• **Written problem A**: In the rows of the data collection, take the stretch from the line containing "Task: Click the cloud services icon" through the end of the rows, change "icon" to "button" and write those lines out again with nothing else altered. Leave the pictures out of the answer.

Let's say we have a dep-chain from the example above (i.e. pkg>dep>subdep). We have dep/1.0 that was built with subdep/1.0. Next, subdep/1.1 is released, but it's actually incompatible with dep. So, pkg can't be built, because it requires subdep/1.1 (as transitive dependency), but dep can't be rebuilt, because it's incompatible with subdep/1.1.
Let's say we have a dep-chain from the example above (i.e. pkg>dep>subdep) and we want to use a pre-built fixed version of dep in pkg via requires='dep/1.0'. This will not work (without manually specifying subdep version in pkg).

TLDR: current DRP is only usable in two scenarios:

Hard-code ALL dependency versions in recipe, which is not really scalable and nearly impossible to maintain for big dependency chains.
Build all dependencies from sources and upload them when building a package, which is not possible if there is a need for external tests (e.g. on CI) and/or if there is a controlled environment where packages are isolated (i.e. it's impossible to upload subdep as a part of the dep creation process).

The only proper way to solve this is to make DRP customizable. For example:

use-prebuilt-strict: uses only those pre-built packages that were used during the build of the relevant package. E.g. if pkg depends on dep and there is only one pre-built dep/1.0 that was built with subdep/1.0, then dep resolution of pkg will result in dep/1.0 and subdep/1.0.

[x] I've read the CONTRIBUTING guide.

triaging

Source

TheQwertiest

👍2

Most helpful comment

@memsharded What do you think about the proposed minimal version range selection? It doesn't require a graph invalidation, but it has a much higher chance of having binaries ready, which matches the intent of reusing existing binaries.

Minimonium on 14 Jul 2020

👍3

All 14 comments

Attached an example, that illustrates the problem: conan_dep_bug.zip

Repro steps:

conan create ./subdep @
conan create ./dep @
//< change version in subdep/conanfile.py to 1.1
conan create ./subdep @
conan create ./pkg @
// ^ this will fail

TheQwertiest on 13 Jul 2020

I think Conan would benefit tremendously from a minimal version range selection algorithm in the conan.conf (with a potential default behaviour candidate in some late major versions). Conan resolves around binaries and the issue is spot on that it's nearly impossible to generate binaries for ever-changing dependencies in time.

• **Written problem B**: Write what comes next in the thread on Conan's dependency resolution policy, continuing after its last sentence.

[Records from a data collection]
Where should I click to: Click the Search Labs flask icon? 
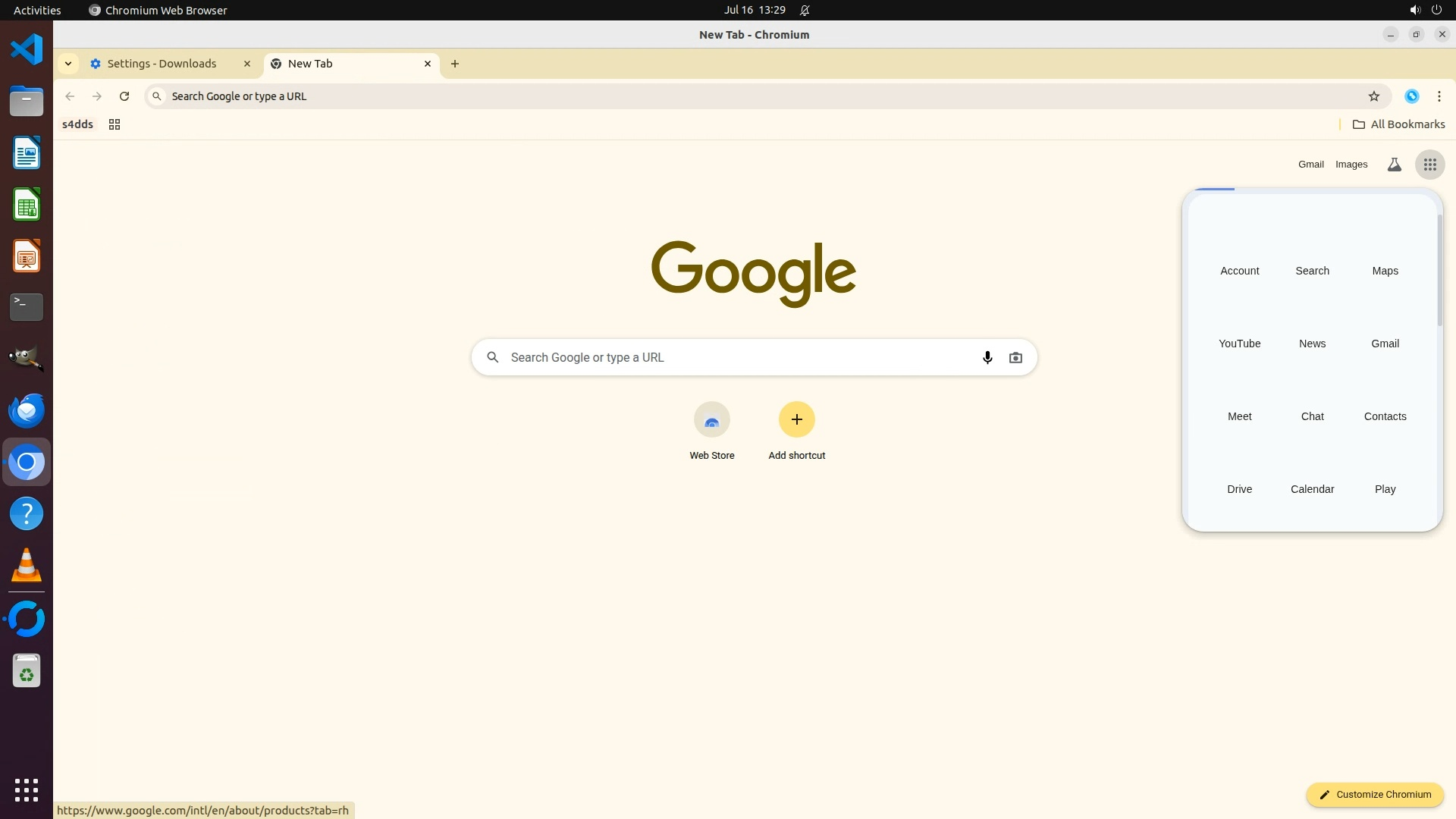click(x=1394, y=165)
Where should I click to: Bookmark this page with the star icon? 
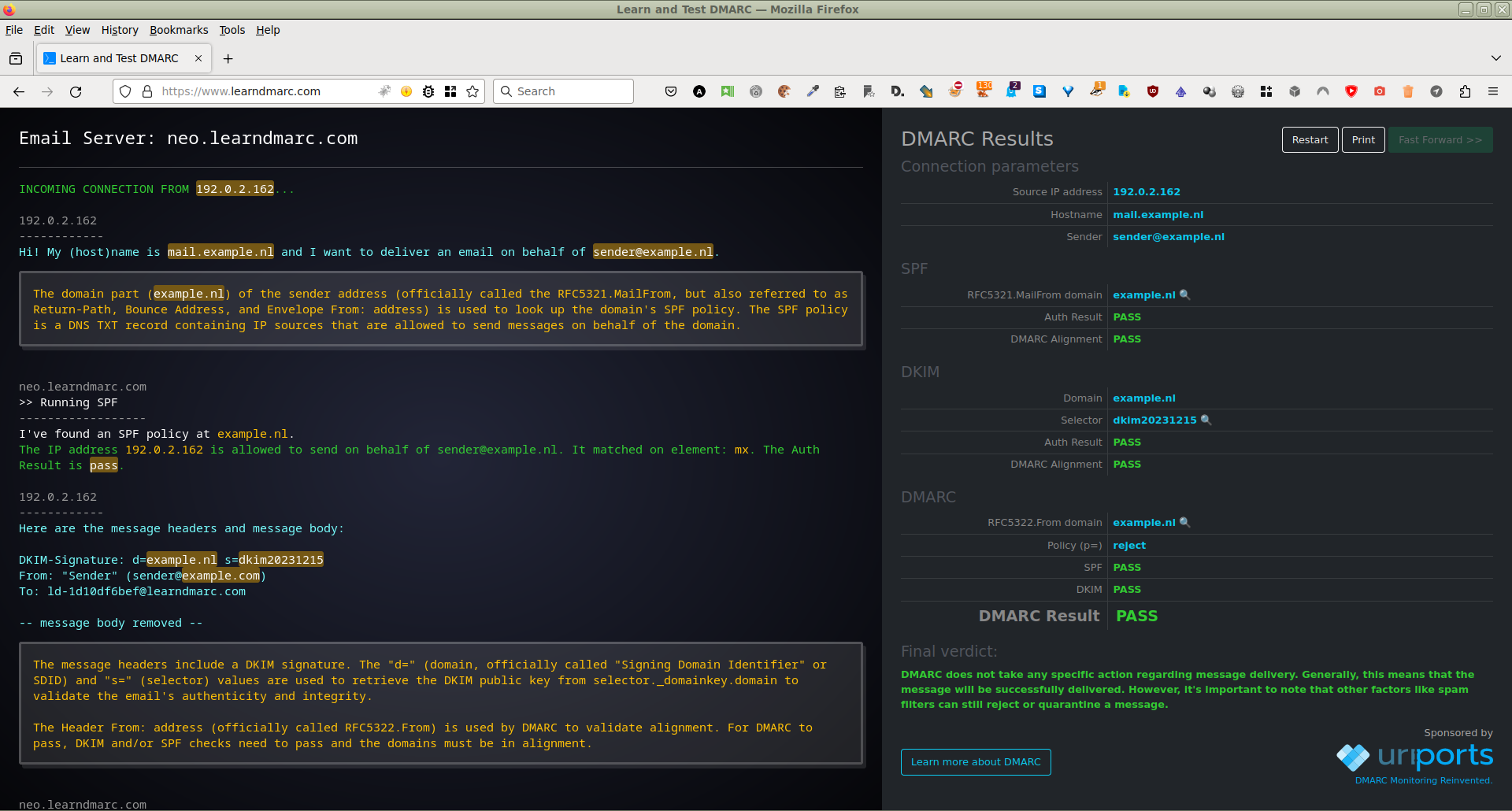[x=472, y=91]
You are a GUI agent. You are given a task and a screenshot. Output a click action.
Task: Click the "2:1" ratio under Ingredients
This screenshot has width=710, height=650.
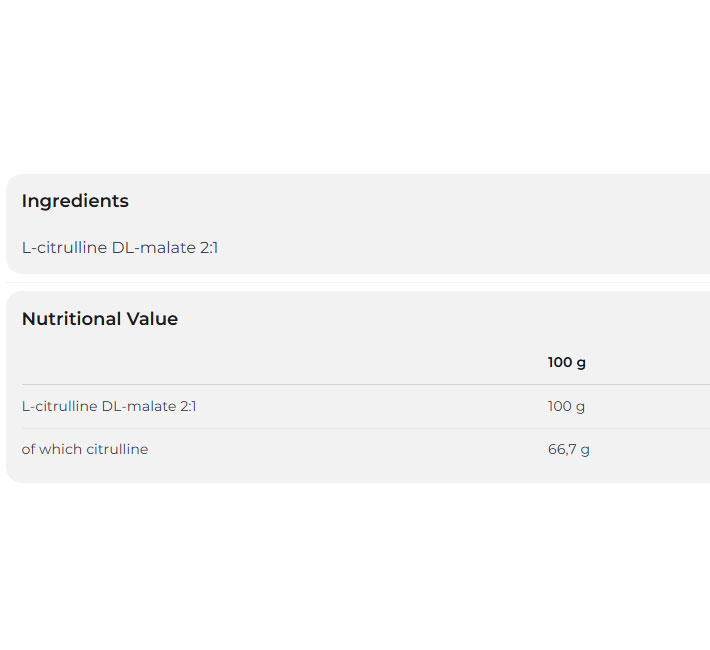pyautogui.click(x=208, y=247)
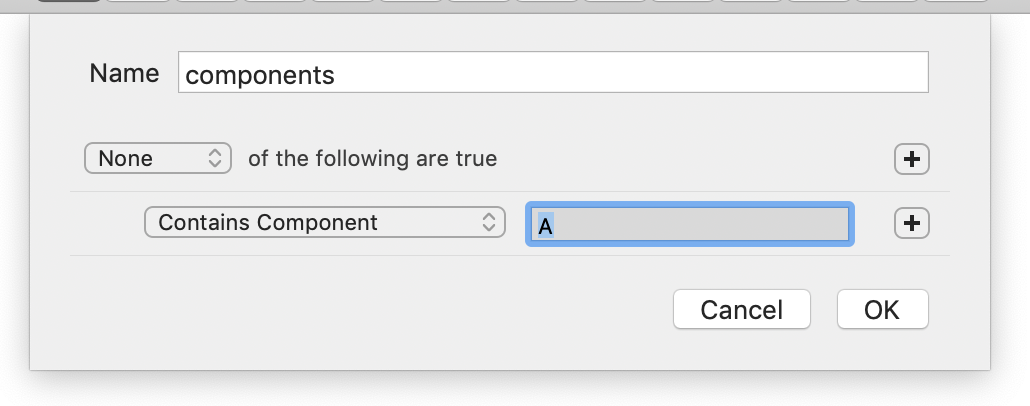Click the empty dialog area left of Cancel
This screenshot has height=406, width=1030.
[400, 310]
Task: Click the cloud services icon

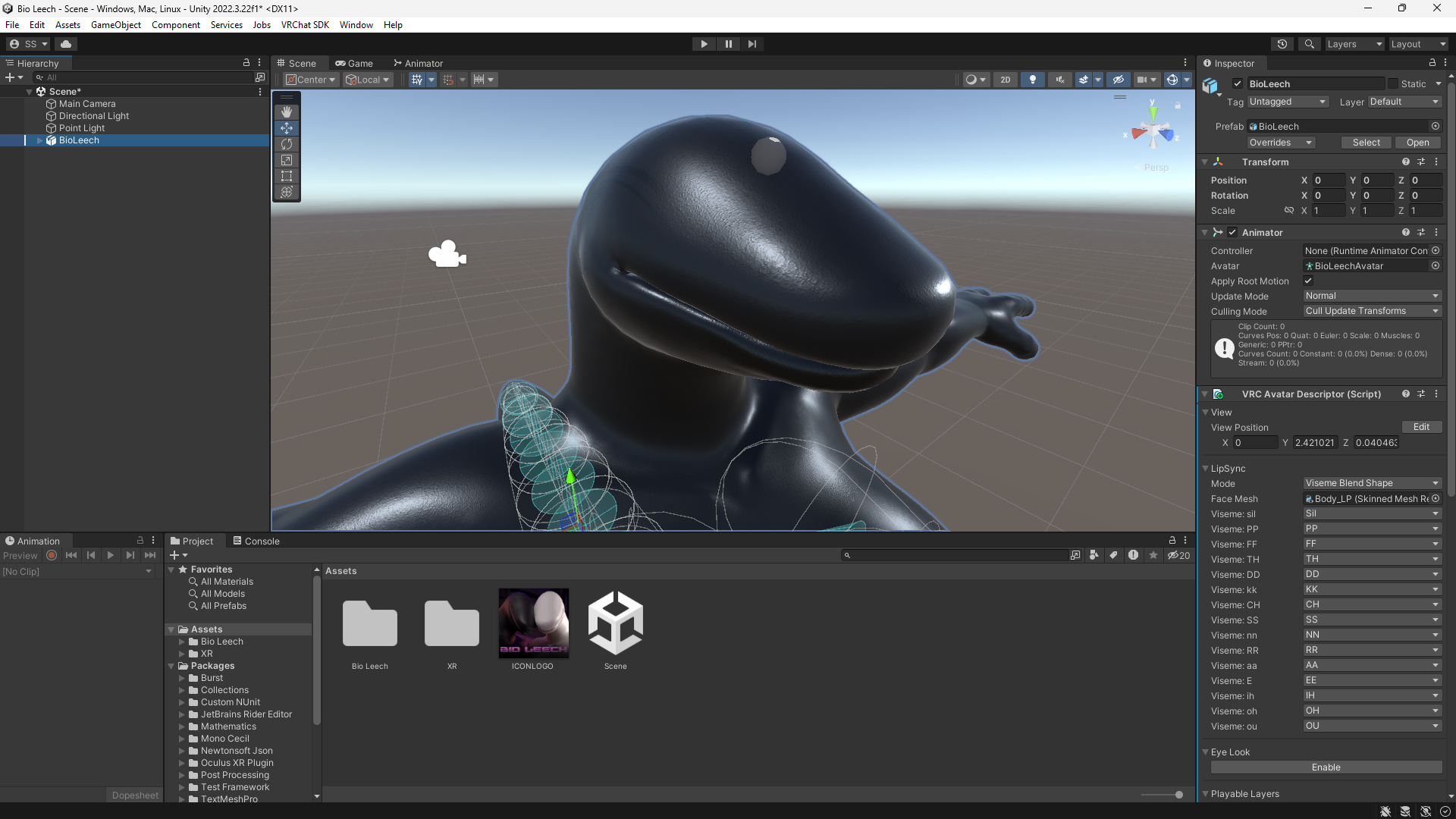Action: point(66,44)
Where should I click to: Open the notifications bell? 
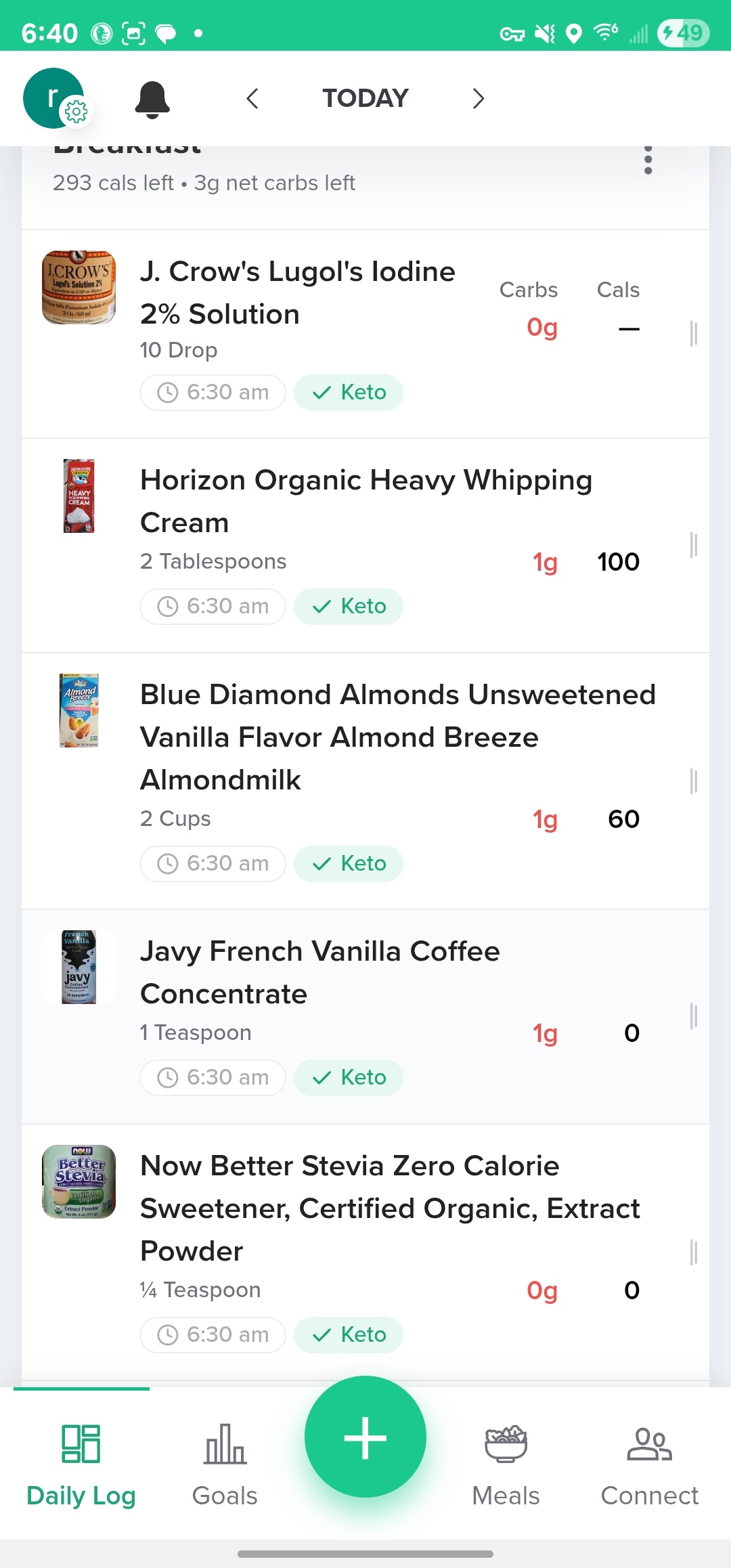[152, 100]
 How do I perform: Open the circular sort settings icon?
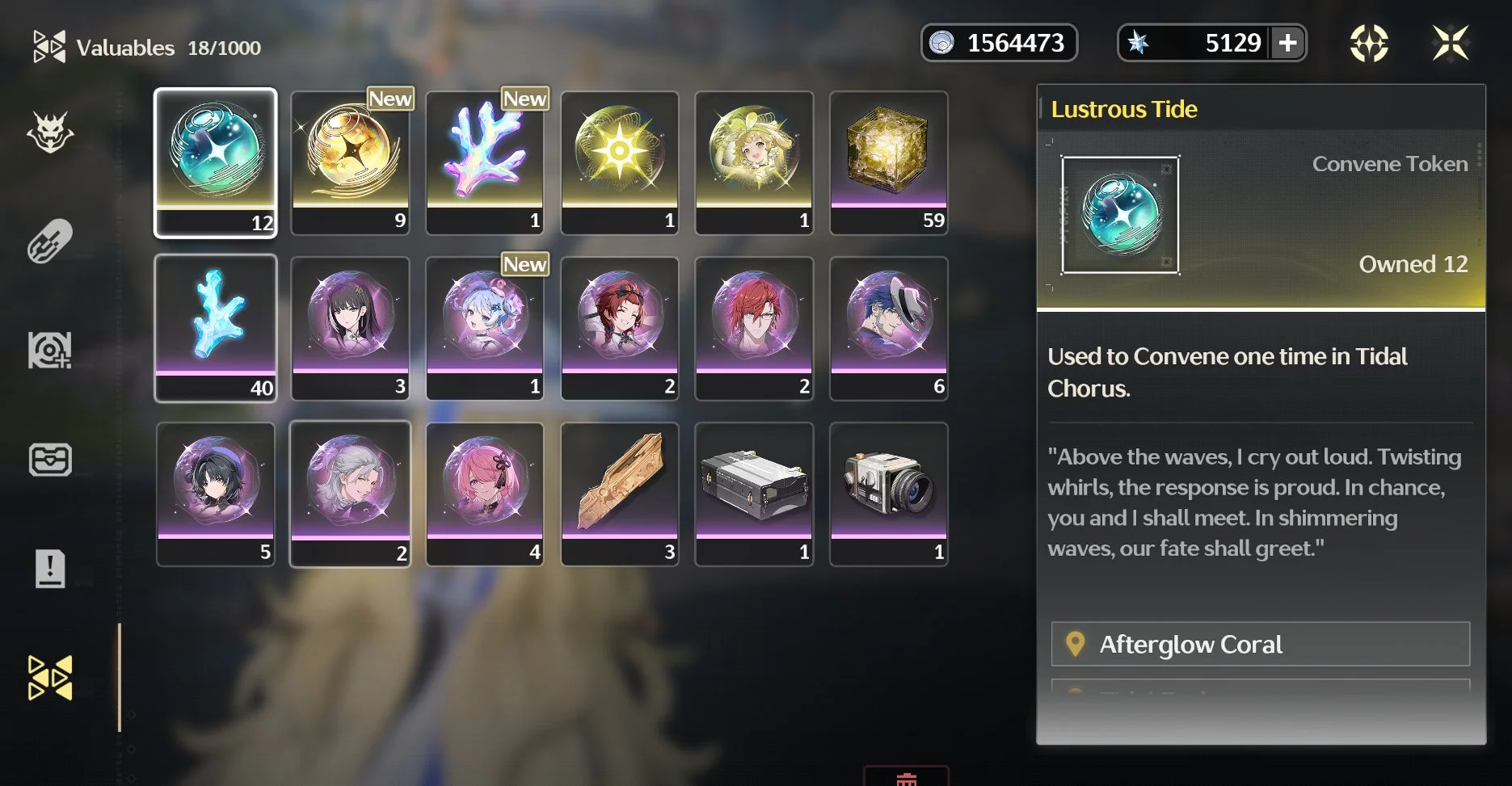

• **Exercise result A**:
Task: Click the cloud services button

Action: point(66,44)
Where should I click to: Open the notifications bell? 
[152, 100]
 How do I perform: Open the circular sort settings button?

• **Exercise result B**:
There were issues asking for a complex multi-version binary presence checking in the same manner, but the benefit of this algorithm is that it's much simpler and faster. It also brings other great benefits excellently described in https://research.swtch.com/vgo-mvs

Minimonium on 13 Jul 2020

Hi @TheQwertiest

This issue seems to be describing many different things, for example:

Let's say we have a dep-chain from the example above (i.e. pkg>dep>subdep). We have dep/1.0 that was built with subdep/1.0. Next, subdep/1.1 is released, but it's actually incompatible with dep. So, pkg can't be built, because it requires subdep/1.1 (as transitive dependency), but dep can't be rebuilt, because it's incompatible with subdep/1.1.

If a subdep/1.1 is released, but it is incompatible with dep then there are only 2 options:

dep contains a version range like [~1.0], so the 1.1 is excluded.
or subdep needs to do a major version bump, to 2.0 if it is breaking.

This is a pure versioning problem, not related to binaries at all. It is purely a version definition issue, this shouldn't depend on Conan, it should be the same in any language or package manager.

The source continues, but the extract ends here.